As with all stories, the narrative of JOHNNY has definitely grown and transformed throughout the development and production process. I think the most important moments of evolution that we found were the result of working hard to uncover the truth of what each character was searching for in their own individual journeys.
What type of feedback have you received so far?
The reactions we’ve been getting from audiences thus far have been extremely touching and humbling. We’ve seen that for a lot of people, JOHNNY has been an opportunity to experience a story about some of the struggles faced by gay men that don’t usually get represented in narrative film.
I know that for myself, when I was younger and beginning to come to terms with my sexuality, the representations of gay men that I was able to find in mainstream media didn’t reflect me, and it left me feeling very confused and alone. Having the opportunity to make one person feel less alone in this world, even if it’s only for 20 minutes, is an opportunity for which I could not be more grateful.
Has the feedback surprised or challenged your point of view?
For me personally it’s been a wonderful reinforcement that I’m not alone in the way that I’ve felt during my own personal journey. Hearing people identify and empathize with a story that’s so closely related to my own struggles has been incredibly comforting and reassuring.
What are you looking to achieve by having your film more visible on www.wearemovingstories.com?
The importance of storytelling for me is contributing to an ongoing dialogue about how we can become more accepting and understanding of each other, regardless of how we may be different. Any opportunity to share our story with an audience is an opportunity to bring people together with the hope of creating a more accepting and loving community.
Who do you need to come on board (producers, sales agents, buyers, distributors, film festival directors, journalists) to amplify this film’s message?

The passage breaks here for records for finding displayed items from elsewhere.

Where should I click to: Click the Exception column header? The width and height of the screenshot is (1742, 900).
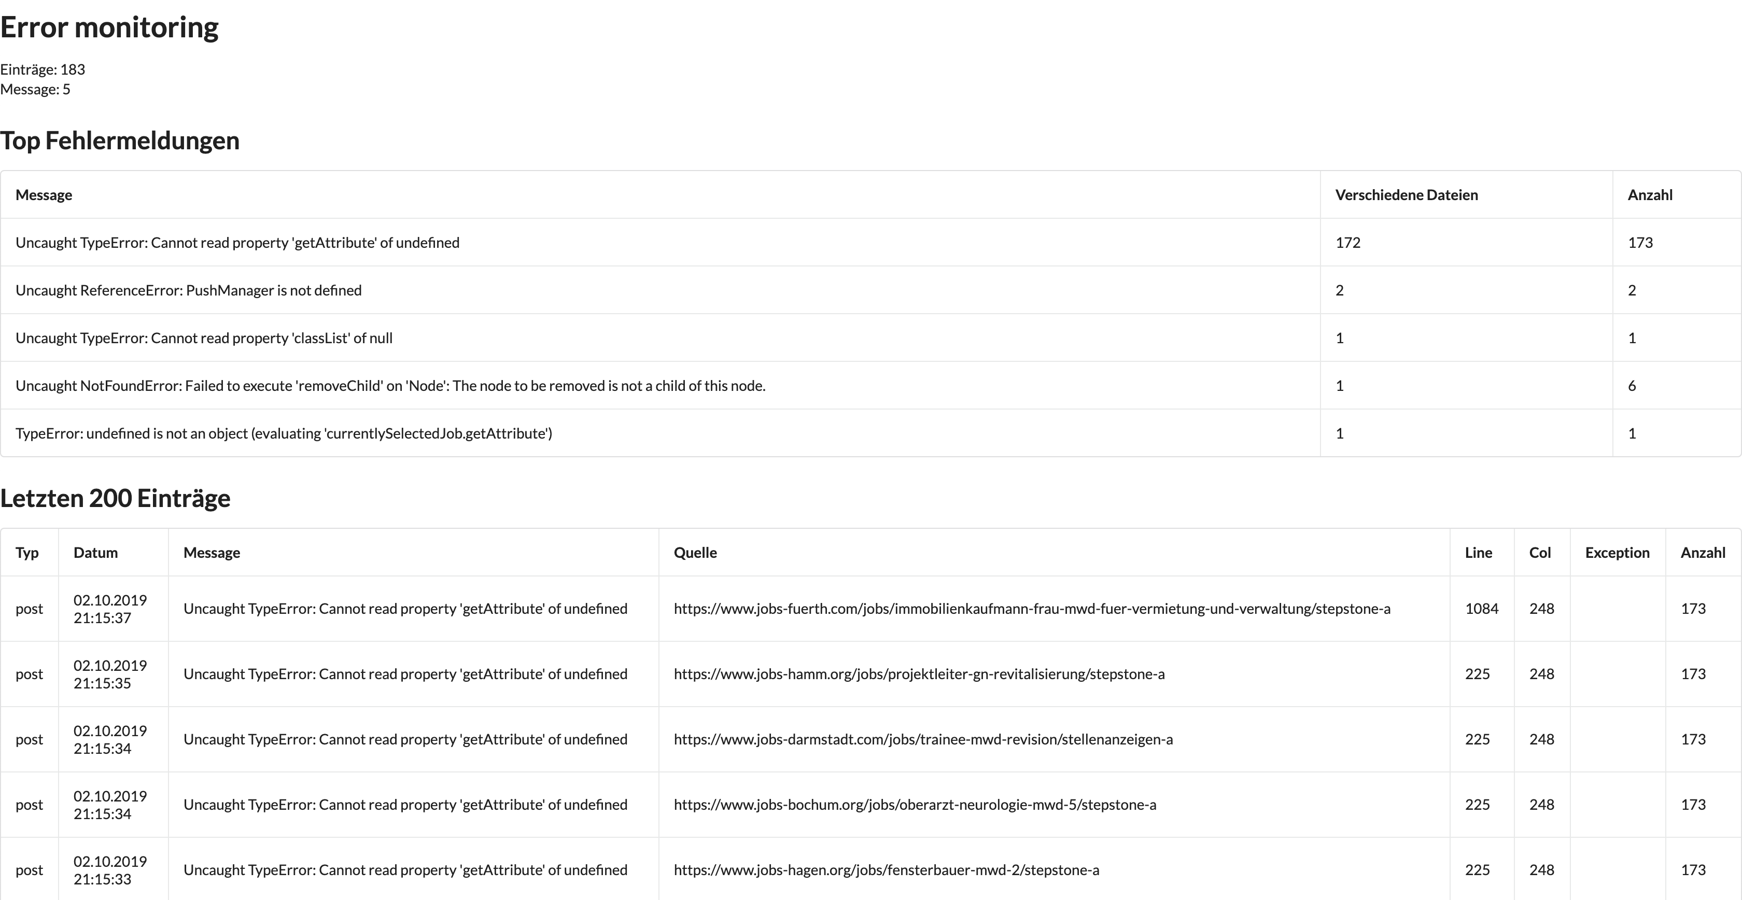(x=1617, y=552)
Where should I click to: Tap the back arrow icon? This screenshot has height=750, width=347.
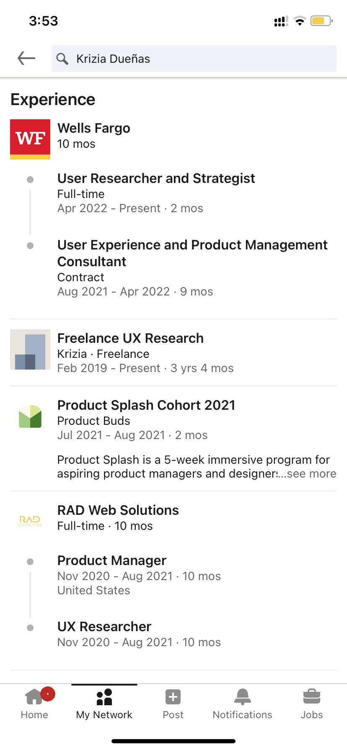[x=26, y=58]
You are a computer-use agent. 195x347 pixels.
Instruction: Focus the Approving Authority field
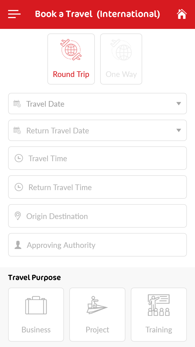pyautogui.click(x=98, y=245)
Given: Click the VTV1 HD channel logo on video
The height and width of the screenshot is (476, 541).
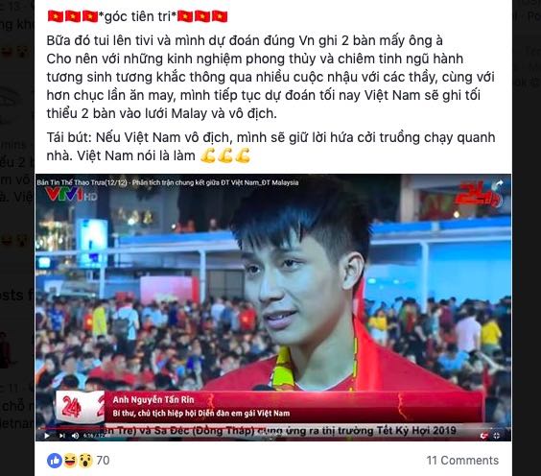Looking at the screenshot, I should point(72,195).
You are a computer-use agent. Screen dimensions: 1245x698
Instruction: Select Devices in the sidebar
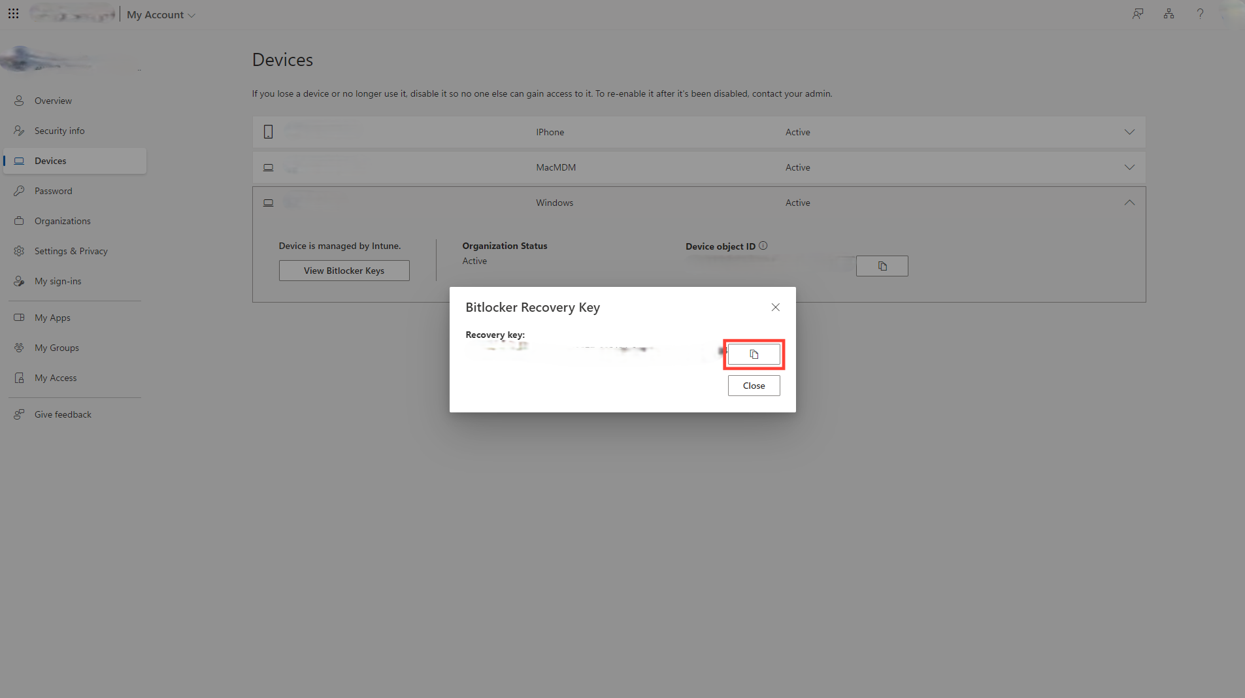click(x=50, y=160)
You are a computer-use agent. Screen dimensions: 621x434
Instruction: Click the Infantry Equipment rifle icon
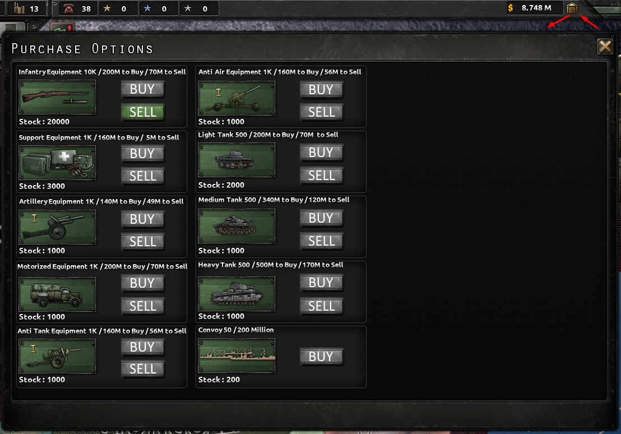click(57, 98)
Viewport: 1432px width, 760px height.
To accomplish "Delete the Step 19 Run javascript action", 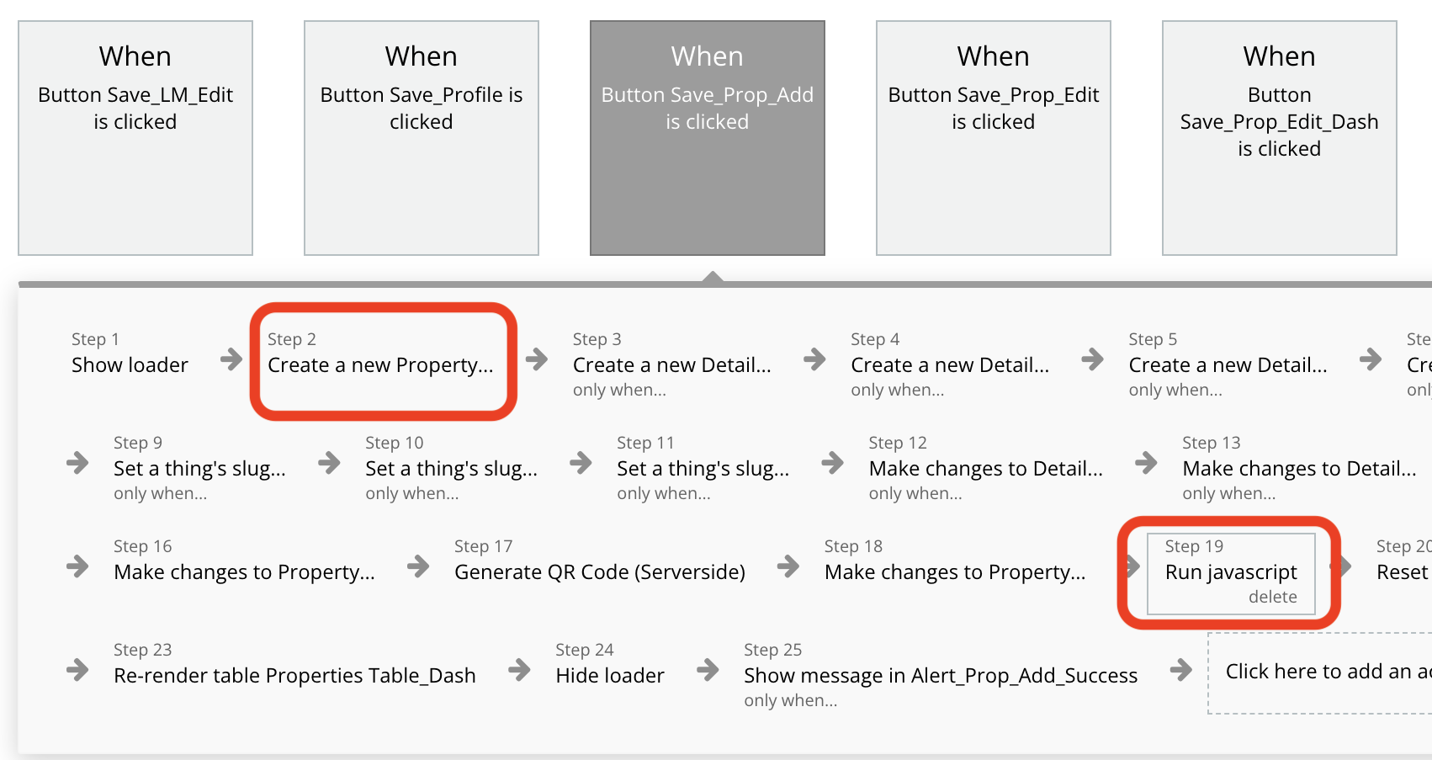I will tap(1272, 597).
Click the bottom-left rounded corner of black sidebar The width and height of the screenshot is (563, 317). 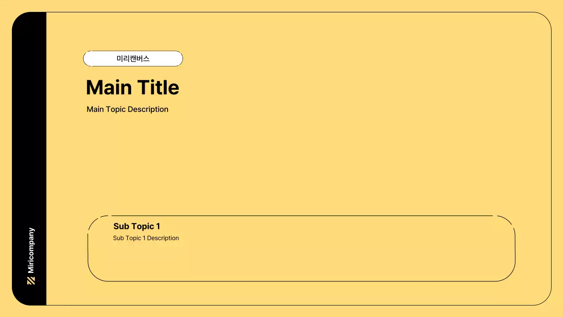[x=18, y=299]
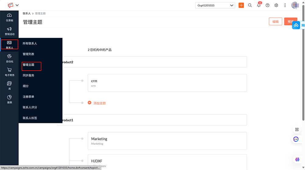The image size is (305, 170).
Task: Open the settings gear icon
Action: 276,6
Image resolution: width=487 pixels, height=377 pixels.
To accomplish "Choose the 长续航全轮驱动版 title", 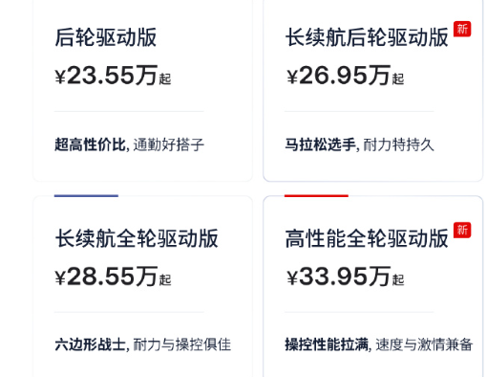I will coord(137,238).
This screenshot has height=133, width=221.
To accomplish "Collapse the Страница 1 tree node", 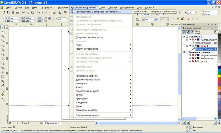I will 184,37.
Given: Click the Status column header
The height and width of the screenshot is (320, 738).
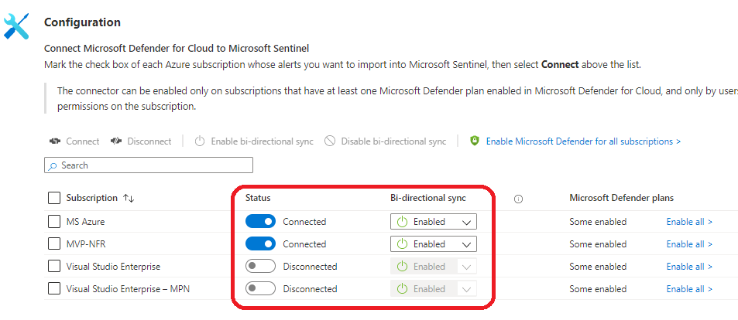Looking at the screenshot, I should tap(258, 199).
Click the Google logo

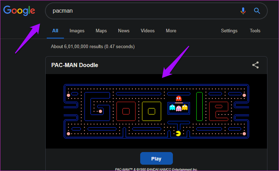coord(19,10)
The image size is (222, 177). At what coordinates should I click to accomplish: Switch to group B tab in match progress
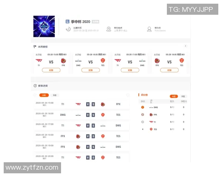[55, 95]

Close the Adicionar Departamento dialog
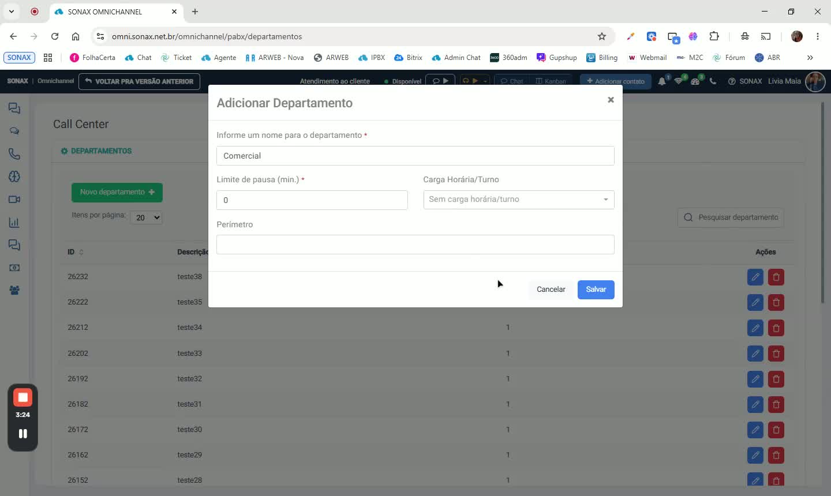tap(611, 100)
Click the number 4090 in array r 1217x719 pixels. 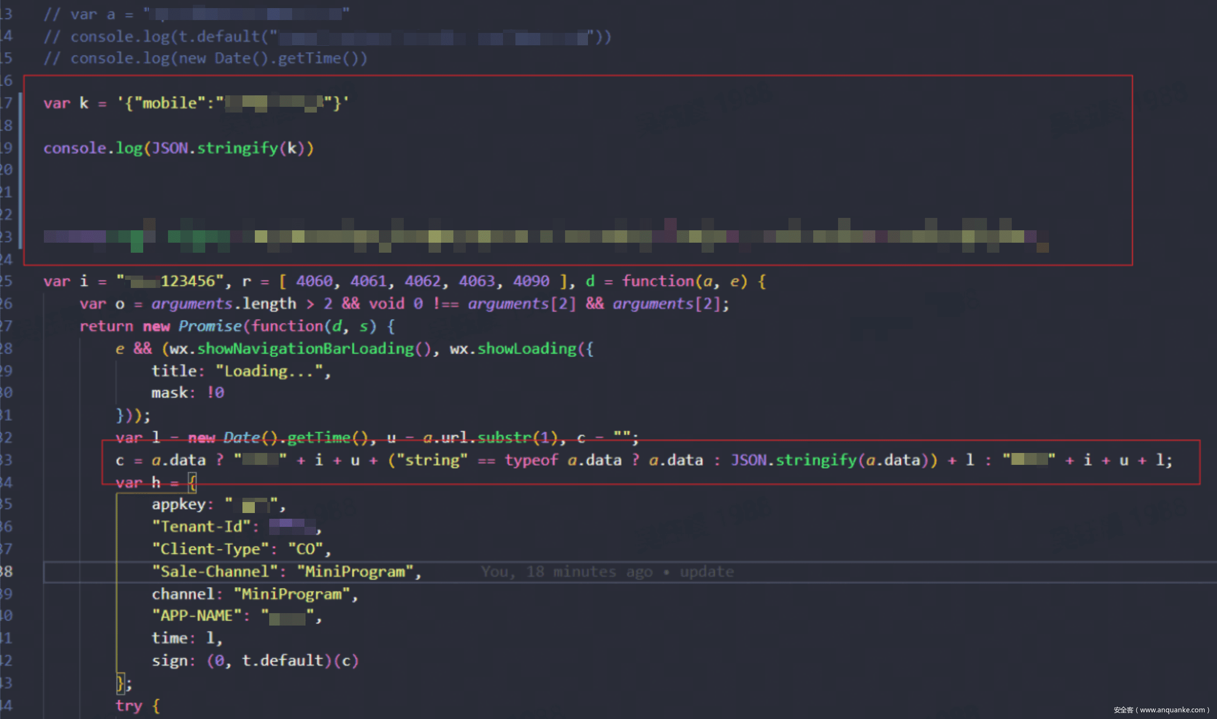pyautogui.click(x=531, y=281)
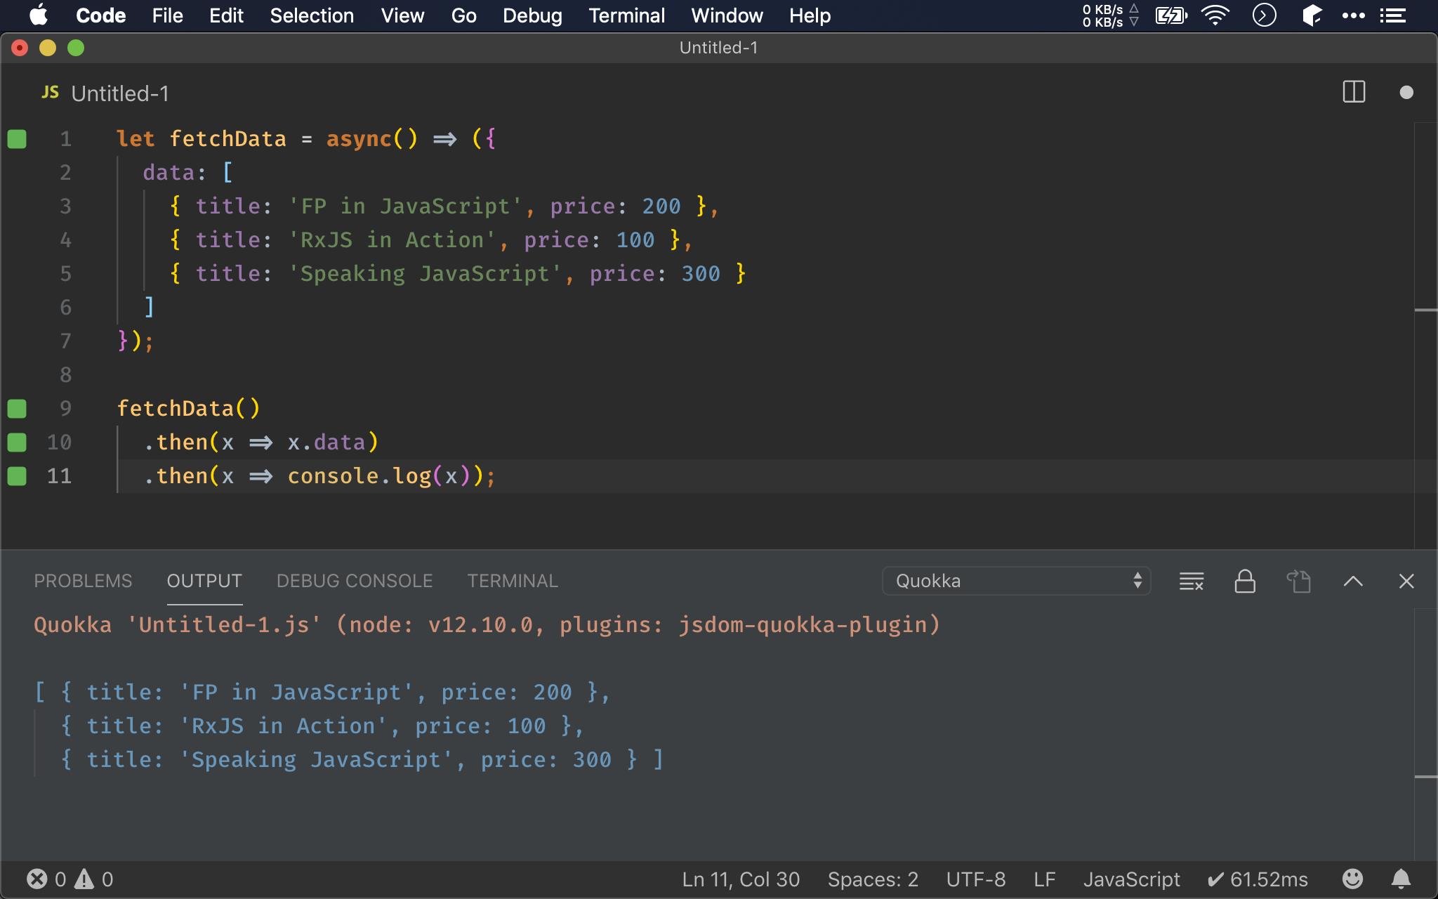The height and width of the screenshot is (899, 1438).
Task: Click the UTF-8 encoding button
Action: (x=975, y=879)
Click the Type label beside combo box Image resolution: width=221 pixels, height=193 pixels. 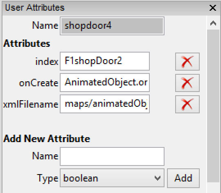[47, 178]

Once we’ve completed our festival season, we will be looking for an online home for JOHNNY. We would love to find a distribution platform that is interested in hosting the film. We would also gladly welcome any opportunity to speak with other journalists who would like to assist in furthering the conversations initiated by the film.
What type of impact and/or reception would you like this film to have?
I would love for JOHNNY to inspire people to connect with others in a more compassionate way. We are all experiencing a myriad of struggles and setbacks as we journey though this life, and just because someone else’s journey may look different than yours, it doesn’t mean it’s any less difficult. We are all human, and we all need support sometimes.
What’s a key question that will help spark a debate or begin a conversation about this film?
I think the main characters in JOHNNY are both struggling with a similar question, which is whether they may actually deserve the hardships they’ve faced because there is something wrong with them.
For me personally, this is a question that I asked myself many times as I struggled to accept my own sexual identity. And I hope that one question we can begin to ask each other instead is: “What can I do to make sure that the generation that follows me never feels as though who they are is inherently wrong?”
Would you like to add anything else?
I would just like to thank you and We Are Moving Stories for taking the time to speak with me and giving me an opportunity to talk more about why this film is so important to me. Also, if anyone would like to connect with us, learn more about the film, or would even just like to continue having a dialogue, please visit our website: www.JohnnyTheFilm.com or connect with us on social media: www.facebook.com/JohnnyTheFilm
What are the key creatives developing or working on now?
Micah, the director of JOHNNY, and I are currently workshopping some ideas for our next project together; and in the meantime, I am also co-producing a new film project called Before Night, which is scheduled to be released later this year.